Below are the records; collect from them each line containing the string "will".

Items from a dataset
▽
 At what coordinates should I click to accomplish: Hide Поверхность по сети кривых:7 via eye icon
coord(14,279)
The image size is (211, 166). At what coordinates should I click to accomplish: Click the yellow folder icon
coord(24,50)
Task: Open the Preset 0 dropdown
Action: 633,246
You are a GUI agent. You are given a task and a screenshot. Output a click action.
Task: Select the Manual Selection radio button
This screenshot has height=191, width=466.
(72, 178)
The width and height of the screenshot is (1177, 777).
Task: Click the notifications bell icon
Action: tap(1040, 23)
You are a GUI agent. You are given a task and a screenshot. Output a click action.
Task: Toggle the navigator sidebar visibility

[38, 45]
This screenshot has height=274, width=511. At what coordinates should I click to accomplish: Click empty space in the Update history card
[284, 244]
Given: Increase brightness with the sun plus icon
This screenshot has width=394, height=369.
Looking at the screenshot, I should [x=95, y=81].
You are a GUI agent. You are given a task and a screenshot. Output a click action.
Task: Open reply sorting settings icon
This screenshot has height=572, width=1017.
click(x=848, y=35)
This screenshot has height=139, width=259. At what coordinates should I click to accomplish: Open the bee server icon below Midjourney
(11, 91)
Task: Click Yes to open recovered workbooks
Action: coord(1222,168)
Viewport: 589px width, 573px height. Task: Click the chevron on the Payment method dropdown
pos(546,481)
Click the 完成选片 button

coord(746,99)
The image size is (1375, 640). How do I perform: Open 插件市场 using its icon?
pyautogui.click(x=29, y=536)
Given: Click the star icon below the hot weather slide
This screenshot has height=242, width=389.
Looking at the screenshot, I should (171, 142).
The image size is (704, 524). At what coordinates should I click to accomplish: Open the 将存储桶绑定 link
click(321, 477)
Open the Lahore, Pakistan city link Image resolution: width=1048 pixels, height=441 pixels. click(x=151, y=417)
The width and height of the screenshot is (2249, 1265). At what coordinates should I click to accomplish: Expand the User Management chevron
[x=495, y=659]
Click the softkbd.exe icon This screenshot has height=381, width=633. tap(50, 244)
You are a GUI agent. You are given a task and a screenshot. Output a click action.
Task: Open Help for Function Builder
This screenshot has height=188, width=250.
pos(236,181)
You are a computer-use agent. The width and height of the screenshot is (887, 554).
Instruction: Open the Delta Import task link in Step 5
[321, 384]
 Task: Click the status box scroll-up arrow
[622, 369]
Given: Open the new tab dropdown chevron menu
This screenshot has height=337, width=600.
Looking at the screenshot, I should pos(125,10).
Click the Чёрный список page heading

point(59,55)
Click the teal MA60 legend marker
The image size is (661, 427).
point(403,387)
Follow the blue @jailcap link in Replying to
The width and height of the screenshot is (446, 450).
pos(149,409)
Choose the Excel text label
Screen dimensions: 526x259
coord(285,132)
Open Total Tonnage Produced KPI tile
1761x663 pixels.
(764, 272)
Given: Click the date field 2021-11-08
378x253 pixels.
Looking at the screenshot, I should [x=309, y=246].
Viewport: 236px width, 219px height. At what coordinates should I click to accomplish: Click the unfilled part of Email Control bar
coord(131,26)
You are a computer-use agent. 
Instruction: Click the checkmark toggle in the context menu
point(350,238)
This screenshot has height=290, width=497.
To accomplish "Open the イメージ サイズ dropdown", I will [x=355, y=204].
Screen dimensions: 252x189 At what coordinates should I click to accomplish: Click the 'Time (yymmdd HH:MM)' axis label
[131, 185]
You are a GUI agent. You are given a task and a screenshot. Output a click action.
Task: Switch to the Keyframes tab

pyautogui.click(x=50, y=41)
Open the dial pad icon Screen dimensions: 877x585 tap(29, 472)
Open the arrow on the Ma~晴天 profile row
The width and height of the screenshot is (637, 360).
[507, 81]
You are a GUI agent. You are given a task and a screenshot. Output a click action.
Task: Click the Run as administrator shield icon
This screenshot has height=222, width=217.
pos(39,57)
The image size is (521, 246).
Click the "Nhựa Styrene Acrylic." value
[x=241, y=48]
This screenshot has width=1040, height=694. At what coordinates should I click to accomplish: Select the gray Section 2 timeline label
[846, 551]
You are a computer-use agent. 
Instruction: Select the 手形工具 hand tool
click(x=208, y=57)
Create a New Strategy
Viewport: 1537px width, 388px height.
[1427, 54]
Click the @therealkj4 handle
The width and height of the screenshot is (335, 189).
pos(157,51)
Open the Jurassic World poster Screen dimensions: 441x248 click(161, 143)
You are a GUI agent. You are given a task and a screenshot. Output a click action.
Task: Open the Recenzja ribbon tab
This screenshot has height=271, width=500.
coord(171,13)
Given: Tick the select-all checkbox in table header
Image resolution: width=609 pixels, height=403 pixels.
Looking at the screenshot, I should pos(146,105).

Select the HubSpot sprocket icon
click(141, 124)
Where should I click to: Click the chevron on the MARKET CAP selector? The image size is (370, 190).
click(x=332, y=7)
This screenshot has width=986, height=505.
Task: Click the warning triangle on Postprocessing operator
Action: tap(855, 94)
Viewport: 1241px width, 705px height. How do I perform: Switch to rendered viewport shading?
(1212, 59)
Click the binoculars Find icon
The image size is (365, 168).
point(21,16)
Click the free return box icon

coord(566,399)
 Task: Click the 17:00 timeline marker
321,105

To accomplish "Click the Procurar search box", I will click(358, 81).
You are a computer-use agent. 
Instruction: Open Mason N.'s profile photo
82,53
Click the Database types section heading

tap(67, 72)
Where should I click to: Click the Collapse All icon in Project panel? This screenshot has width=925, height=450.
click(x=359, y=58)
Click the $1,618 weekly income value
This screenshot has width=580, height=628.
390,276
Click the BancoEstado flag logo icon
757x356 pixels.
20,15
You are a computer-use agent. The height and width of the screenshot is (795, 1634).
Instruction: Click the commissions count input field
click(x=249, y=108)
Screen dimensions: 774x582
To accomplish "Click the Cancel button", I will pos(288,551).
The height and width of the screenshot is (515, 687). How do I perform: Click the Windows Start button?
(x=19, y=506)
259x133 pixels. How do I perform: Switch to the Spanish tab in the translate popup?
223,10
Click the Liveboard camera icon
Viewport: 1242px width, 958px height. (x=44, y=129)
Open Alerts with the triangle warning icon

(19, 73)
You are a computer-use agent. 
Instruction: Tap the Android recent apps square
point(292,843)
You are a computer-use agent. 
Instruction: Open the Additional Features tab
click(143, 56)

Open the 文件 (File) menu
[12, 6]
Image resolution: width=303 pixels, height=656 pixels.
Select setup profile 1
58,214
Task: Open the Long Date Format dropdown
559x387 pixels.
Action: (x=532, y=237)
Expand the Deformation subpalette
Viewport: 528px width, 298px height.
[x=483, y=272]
△
→ **Exercise answer**
To accomplish "Open the イメージ サイズ dropdown", I will [x=355, y=204].
To accomplish "Click the Procurar search box", I will click(358, 81).
To accomplish "Click the Cancel button", I will pos(288,551).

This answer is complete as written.